TASK REQUIREMENTS>
Return all entries precisely as they stand, without the images.

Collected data
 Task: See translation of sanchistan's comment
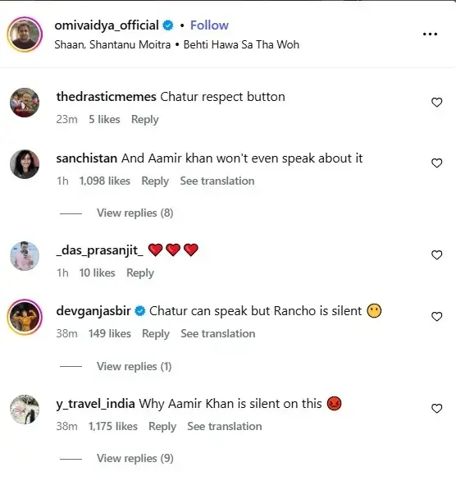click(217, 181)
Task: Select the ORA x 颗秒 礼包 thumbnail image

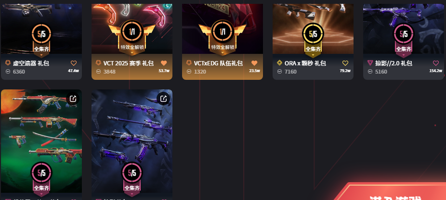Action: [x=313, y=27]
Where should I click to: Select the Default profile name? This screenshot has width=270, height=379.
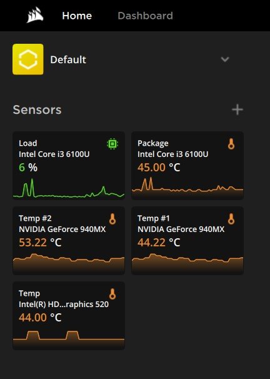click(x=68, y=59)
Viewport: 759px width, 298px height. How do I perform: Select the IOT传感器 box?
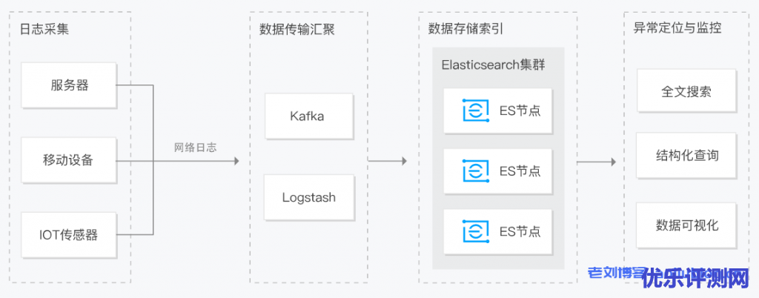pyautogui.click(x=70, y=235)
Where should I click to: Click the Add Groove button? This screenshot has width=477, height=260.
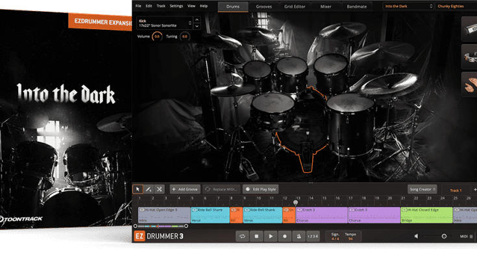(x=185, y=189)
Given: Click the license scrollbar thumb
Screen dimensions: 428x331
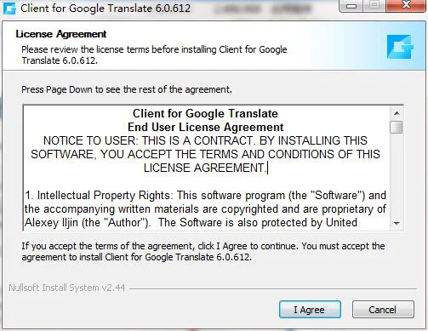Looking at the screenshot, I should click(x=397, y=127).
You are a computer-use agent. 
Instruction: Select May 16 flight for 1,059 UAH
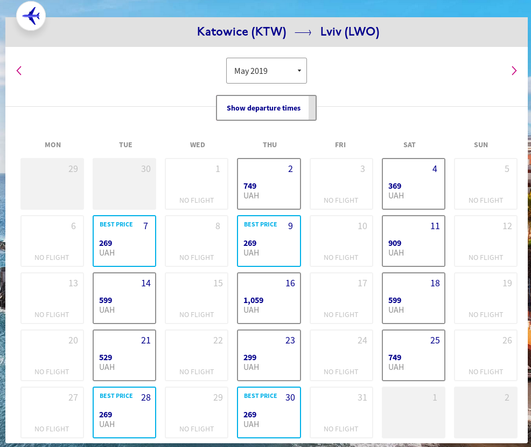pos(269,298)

WRITTEN RESPONSE>
 Task: See translation of sanchistan's comment
click(217, 181)
Task: Select the ORA x 颗秒 礼包 thumbnail image

Action: [x=313, y=27]
Where should I click to: Select the Default profile name? This screenshot has width=270, height=379.
click(x=68, y=59)
Viewport: 759px width, 298px height. How do I perform: Select the IOT传感器 box?
pyautogui.click(x=70, y=235)
Where should I click to: Click the Add Groove button? This screenshot has width=477, height=260.
(x=185, y=189)
Given: Click the license scrollbar thumb
Screen dimensions: 428x331
Looking at the screenshot, I should click(x=397, y=127).
You are a computer-use agent. 
Instruction: Select May 16 flight for 1,059 UAH
pos(269,298)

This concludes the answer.